August | 2021 | Jamie Dixon's Home

Azure Functions Using F#

August 3, 2021 Leave a comment

When Azure Functions first came out, F# had pretty good support – templates, the ability to run a .fsx file, cool examples written by Don… Fast forward to 2021 and we have bupkis. I recently wrote a dictionary of amino acid weights that would be perfect as a service: pass in a kmer length and weight, get all hits from amino acids.

I first attempted to create a function app, select a .fsx template, and write the code in my browser. Alas, only .csx scripting is available.

I attempted to remove the .csx file and put a .fsx file in via Kudu, but it looks like support for F# scripting is not installed. I created an issue on Azure User voice, but Jordan Marr beat me to it by about 2 years.

I then attempted to open VS Code and upload a function to Azure. Alas, only C# templates are available in VS Code and replacing .fs and .fsproj files in the OOB project fails on compile.

I then installed Visual Studio (remember that?) hoping that it might have some templates. Nope.

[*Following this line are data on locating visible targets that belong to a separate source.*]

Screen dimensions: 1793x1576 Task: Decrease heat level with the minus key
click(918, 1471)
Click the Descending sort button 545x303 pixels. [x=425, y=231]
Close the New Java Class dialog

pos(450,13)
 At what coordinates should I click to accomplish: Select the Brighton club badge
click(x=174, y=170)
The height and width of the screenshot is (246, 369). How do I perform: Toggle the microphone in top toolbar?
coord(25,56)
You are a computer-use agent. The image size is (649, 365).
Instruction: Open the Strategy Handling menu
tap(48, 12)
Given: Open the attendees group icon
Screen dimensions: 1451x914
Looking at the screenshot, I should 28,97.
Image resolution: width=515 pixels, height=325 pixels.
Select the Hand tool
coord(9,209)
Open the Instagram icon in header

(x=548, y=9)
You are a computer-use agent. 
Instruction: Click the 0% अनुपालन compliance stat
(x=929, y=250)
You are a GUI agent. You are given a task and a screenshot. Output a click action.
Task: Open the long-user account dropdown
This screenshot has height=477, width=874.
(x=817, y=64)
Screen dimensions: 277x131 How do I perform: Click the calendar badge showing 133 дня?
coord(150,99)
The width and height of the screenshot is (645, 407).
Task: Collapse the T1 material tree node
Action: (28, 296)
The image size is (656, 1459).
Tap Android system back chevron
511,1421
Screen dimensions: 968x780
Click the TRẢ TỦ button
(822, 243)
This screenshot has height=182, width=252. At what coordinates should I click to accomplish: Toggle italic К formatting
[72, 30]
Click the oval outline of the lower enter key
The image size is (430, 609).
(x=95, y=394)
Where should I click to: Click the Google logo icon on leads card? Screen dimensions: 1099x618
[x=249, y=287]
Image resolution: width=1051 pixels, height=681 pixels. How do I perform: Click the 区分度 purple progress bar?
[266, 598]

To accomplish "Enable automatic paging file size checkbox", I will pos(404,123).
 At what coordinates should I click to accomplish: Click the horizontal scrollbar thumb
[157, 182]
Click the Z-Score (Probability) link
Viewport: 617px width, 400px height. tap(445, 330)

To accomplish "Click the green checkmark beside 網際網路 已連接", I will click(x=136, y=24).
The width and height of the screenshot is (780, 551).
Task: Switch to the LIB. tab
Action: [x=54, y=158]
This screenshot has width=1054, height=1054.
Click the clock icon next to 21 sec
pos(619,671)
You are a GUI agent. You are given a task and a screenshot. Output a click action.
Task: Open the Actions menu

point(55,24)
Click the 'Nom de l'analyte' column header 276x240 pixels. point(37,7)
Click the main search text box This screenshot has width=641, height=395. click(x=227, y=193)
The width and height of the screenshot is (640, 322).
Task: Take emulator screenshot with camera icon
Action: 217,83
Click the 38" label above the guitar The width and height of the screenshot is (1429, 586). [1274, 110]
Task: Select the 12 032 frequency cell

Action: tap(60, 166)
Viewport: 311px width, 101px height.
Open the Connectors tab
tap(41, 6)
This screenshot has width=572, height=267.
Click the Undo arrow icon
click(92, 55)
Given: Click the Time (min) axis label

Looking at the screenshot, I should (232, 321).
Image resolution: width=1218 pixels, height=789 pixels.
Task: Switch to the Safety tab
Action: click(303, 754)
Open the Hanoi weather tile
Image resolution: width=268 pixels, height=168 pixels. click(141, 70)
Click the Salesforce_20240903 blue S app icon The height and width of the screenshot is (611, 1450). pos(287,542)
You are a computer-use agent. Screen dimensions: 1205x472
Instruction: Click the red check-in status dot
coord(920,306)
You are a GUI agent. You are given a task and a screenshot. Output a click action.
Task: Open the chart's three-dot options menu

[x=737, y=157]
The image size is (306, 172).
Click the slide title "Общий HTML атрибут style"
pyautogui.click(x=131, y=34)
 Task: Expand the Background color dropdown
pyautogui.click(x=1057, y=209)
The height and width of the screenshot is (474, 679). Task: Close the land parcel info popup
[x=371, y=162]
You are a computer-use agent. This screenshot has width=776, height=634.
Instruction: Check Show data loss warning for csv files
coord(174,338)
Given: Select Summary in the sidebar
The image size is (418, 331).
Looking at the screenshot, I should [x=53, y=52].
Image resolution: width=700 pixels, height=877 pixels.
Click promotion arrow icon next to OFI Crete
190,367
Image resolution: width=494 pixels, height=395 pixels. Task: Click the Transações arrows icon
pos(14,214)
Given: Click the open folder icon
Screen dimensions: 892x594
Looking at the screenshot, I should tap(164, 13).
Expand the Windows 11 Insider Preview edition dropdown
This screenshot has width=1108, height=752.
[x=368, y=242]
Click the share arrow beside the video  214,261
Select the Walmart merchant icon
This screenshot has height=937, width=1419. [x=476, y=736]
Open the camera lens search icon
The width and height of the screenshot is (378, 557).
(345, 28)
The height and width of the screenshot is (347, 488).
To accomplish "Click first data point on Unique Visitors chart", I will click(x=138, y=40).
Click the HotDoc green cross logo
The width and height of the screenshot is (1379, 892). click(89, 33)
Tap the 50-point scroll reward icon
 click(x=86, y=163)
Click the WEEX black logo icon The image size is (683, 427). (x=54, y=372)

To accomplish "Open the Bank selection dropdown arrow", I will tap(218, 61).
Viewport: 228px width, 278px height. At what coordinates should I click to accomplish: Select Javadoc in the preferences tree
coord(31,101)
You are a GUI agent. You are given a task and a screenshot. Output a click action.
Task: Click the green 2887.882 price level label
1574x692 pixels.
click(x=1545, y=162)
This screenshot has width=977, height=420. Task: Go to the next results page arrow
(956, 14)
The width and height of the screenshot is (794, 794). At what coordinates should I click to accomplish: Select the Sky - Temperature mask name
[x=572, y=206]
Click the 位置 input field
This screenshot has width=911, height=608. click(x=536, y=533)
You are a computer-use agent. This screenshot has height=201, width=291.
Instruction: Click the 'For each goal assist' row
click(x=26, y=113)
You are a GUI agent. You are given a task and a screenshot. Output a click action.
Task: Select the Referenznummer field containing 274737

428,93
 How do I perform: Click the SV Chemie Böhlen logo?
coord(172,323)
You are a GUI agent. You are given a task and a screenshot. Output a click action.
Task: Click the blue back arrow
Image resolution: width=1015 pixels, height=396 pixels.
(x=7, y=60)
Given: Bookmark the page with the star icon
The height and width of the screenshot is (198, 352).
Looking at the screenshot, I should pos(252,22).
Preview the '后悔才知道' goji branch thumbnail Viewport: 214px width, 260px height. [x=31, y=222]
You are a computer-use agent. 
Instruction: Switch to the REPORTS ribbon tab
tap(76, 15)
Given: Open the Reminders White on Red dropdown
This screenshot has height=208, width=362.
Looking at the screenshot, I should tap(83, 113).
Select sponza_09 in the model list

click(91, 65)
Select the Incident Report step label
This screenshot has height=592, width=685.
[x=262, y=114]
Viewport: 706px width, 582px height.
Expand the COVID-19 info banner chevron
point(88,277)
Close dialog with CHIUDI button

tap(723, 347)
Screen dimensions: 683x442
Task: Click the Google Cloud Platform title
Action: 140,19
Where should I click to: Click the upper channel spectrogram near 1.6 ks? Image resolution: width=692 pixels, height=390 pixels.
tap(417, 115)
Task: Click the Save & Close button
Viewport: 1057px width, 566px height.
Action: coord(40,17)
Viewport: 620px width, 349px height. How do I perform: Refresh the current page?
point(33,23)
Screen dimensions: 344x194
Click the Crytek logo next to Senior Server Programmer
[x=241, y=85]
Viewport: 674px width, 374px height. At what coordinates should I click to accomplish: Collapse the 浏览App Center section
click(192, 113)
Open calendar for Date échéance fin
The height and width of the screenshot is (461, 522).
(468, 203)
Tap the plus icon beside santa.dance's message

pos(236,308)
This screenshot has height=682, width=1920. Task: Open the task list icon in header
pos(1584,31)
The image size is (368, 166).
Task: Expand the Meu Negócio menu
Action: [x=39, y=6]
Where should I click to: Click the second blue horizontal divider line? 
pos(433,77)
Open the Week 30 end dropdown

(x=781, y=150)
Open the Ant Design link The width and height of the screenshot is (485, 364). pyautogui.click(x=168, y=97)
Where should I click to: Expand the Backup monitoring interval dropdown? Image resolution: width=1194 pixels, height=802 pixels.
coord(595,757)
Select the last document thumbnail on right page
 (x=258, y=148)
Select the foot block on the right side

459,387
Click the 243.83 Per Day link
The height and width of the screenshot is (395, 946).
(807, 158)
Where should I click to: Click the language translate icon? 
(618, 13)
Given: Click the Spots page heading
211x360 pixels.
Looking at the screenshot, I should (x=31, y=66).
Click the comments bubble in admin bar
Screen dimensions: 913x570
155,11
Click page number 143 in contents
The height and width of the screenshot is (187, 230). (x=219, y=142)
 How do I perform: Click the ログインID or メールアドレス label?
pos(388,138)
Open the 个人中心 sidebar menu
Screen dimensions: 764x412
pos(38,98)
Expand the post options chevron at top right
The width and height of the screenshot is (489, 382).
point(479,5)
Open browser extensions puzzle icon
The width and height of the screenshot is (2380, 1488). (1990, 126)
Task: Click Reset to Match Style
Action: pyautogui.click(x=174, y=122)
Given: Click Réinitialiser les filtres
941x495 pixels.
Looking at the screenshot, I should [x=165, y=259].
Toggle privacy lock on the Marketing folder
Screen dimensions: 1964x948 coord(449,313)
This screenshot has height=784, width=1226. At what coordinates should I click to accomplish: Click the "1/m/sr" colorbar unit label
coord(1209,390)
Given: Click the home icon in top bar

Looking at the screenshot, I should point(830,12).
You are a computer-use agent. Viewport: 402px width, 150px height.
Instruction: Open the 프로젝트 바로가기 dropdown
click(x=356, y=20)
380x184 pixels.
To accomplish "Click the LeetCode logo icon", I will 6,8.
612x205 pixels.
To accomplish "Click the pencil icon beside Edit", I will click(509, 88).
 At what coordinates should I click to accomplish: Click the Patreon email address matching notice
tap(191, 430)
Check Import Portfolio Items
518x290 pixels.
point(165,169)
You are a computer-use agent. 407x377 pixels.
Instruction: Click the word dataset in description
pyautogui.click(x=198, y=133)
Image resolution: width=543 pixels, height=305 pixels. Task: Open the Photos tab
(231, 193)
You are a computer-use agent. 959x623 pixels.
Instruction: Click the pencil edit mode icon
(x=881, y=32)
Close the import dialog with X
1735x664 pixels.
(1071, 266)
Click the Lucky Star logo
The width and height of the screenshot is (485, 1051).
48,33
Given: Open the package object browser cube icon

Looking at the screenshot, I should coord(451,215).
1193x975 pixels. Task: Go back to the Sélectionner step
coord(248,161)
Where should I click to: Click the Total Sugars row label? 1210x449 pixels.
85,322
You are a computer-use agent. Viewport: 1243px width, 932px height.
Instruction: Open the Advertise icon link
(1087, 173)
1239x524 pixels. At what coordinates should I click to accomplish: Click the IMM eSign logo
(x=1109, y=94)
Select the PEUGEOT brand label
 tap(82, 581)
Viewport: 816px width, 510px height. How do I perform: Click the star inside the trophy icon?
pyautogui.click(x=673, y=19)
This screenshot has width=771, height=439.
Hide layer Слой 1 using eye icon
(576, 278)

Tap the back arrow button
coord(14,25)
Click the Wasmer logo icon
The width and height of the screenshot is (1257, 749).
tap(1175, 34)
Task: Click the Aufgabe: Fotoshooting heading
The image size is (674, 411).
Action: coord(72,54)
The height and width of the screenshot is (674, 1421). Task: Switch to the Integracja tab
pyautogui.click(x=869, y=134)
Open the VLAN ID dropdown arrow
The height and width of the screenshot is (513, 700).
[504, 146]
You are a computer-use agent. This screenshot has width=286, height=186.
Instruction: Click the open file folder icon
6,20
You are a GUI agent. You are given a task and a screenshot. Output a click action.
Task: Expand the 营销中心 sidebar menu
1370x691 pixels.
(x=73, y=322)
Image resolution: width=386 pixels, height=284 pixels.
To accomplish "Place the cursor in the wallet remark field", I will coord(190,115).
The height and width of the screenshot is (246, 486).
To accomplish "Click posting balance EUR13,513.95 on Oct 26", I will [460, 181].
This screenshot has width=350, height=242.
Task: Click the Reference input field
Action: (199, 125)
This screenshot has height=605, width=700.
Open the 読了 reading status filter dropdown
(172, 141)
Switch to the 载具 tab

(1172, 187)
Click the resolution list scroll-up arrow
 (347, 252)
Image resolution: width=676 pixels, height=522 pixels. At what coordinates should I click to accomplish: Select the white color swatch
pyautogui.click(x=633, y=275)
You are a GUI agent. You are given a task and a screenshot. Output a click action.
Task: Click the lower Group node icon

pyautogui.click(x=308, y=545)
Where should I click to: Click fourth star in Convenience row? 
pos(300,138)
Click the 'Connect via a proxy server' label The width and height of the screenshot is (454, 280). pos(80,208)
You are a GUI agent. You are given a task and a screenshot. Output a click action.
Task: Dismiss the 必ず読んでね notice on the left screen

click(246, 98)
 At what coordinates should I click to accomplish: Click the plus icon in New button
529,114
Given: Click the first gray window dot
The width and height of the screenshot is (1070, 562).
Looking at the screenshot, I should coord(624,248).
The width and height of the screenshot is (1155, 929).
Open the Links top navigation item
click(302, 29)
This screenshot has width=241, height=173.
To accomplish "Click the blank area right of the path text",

So I ranted on Twitter and I got some helpful advice from Jon Canning and Jiri Landsman: both have projects on Git Hub that create an Azure Function: here and here. I downloaded them – Jon’s took some work because I didn’t have Paket installed. I am amazed that for a simple “Hello World” return from a http request takes 11 files and of the two files that have F# code, there are 31 lines of code. That is about 1 file and two lines of code per character.

I got both project building locally, but I was at a loss about how to actually deploy them to Azure since there was not a built-in facility in VS Code or Visual Studio. Jon pointed me to this article where I figured out the deployment.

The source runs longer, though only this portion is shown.